A friend told her about Women in Lighting. She’s profiled on the website and is listed as someone who is willing to mentor up and coming women in the field. The Light Collective, meanwhile, selected her as one of the professionals featured in its “40 Under 40” contest in 2022.

“I submitted my work at 39 and a half, and I was selected,” she noted, amused. That honor also included a trip — in this case to Filix Lighting’s factory in Croatia. Greenberg said her recognition in 2022 led to her inclusion in the book.

Greenberg came to lighting almost by happenstance. She studied theater at Hampshire College but was more interested in acting and directing until, as a junior, a classmate asked if she’d light a show for them.

“At Hampshire College, bless them, we were allowed to be quite feral and do what we pleased, and so there was no barrier to entry to me tackling this project,” she said, noting that she turned to Smith College faculty member Nan Zhang for mentoring on the project.

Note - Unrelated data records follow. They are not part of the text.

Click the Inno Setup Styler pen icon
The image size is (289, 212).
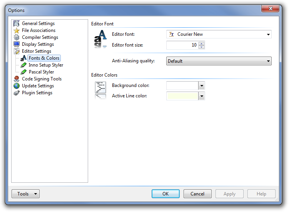[23, 65]
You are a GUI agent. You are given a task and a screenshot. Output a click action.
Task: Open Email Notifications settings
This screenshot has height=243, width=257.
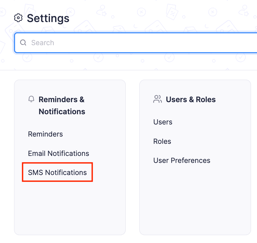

It was a revelation. “I was able to light this student play, and it just sparked. I felt like I discovered this language that I didn't know that I spoke!” Greenberg said.

From there, hungry to learn more and at the urging of Margo Caddell, a fellow UMass lighting MFA alum, she talked her way into UMass Theater Professor Emeritus Penny Remsen’s graduate lighting design class as a senior.

Greenberg was immediately in over her head. “I remember how very behind I felt in that class because I was trying to catch up on this lighting knowledge, because I had been on a different track. I was very intimidated, and I was very self-conscious,” she said. Remsen picked up on her mood one day after class and asked if she had a question. Greenberg said, “If I stopped you every time I didn't understand something we wouldn't have class, because I'm feeling really behind.”

Remsen’s response was “so, write down your questions and ask to meet with me, and I will answer all your questions.”

That’s exactly what happened. “She just had faith in me and she was going help me. And that was so huge,” Greenberg said.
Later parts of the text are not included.